If a recession comes, don't count on unemployment insurance — states aren't ready to give you benefits

Juliana Kaplan   

If a recession comes, don't count on unemployment insurance — states aren't ready to give you benefits
Policy3 min read
  • A new report looks at how America's unemployment insurance system is faring.
  • The result: Many states pay little and for fewer weeks, and it takes over a month to get benefits.

When the pandemic first hit, the federal government took an unprecedented step — making unemployment insurance robust and far more accessible to workers traditionally excluded from the benefits.

That of course came with its own hiccups, as overburdened unemployment systems in many states struggled to pay out checks. But, even so, enhanced benefits served as a lifeline for millions of Americans in the middle of an unprecedented time.

If the economy sours now, though, don't expect it to happen again.

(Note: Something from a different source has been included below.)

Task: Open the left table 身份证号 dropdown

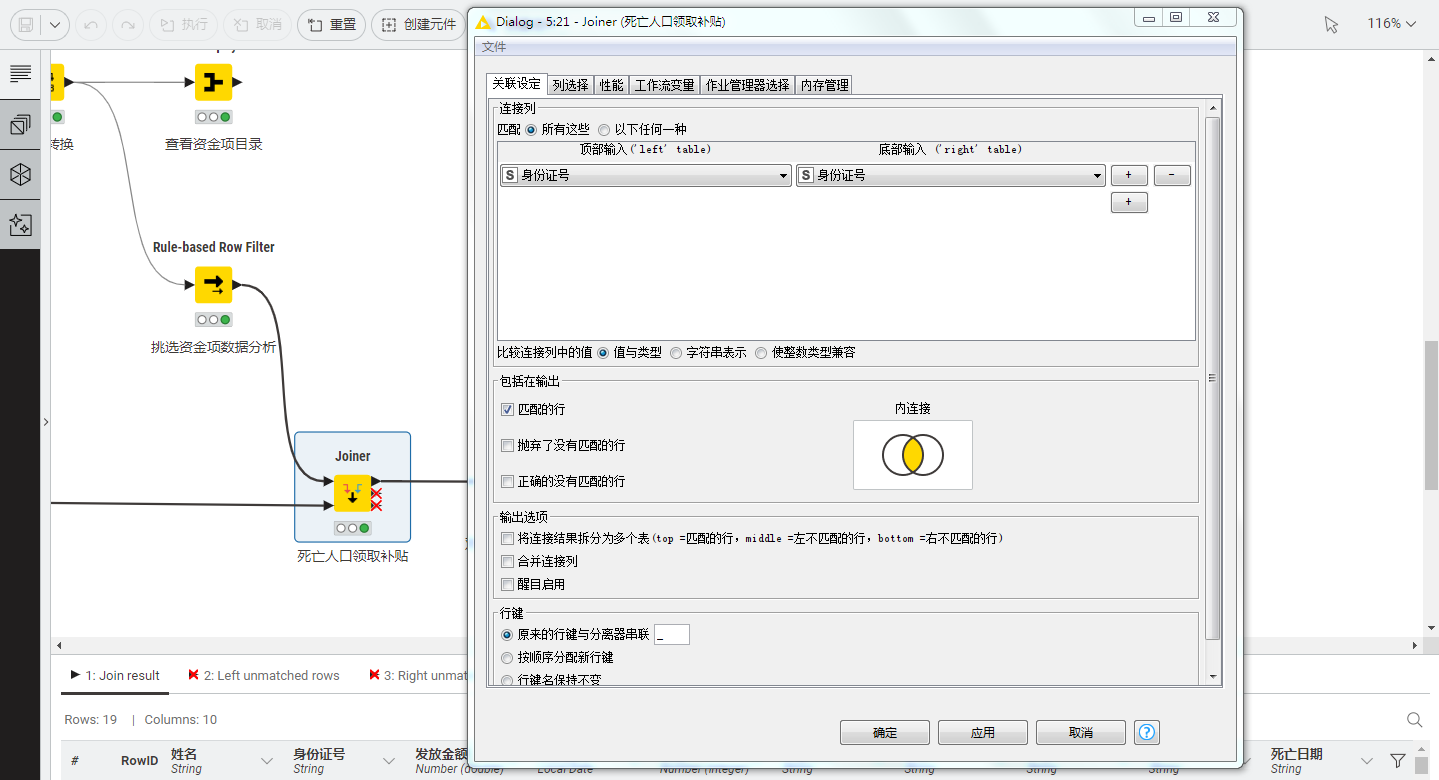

"All that was temporary and we can't count any of it coming back," Andrew Stettner, the director of workforce policy and senior fellow for left-leaning think tank The Century Foundation (TCF), told Insider. "We go into this quite honestly with a very concerned perspective, given the level of backlash that there was."

A new TCF report and data dashboard from Stettner and Laura Valle Gutierrez lays out just how full of holes the social safety net is for workers suddenly out of a job. For one, if you're laid off, unemployment insurance likely won't come close to covering how much money you were making. The report finds that the average weekly benefit of $347 accounts for just 39% of how much people were making on average. For comparison, beefed-up benefits last year came in at about $617 weekly, a 79% replacement rate.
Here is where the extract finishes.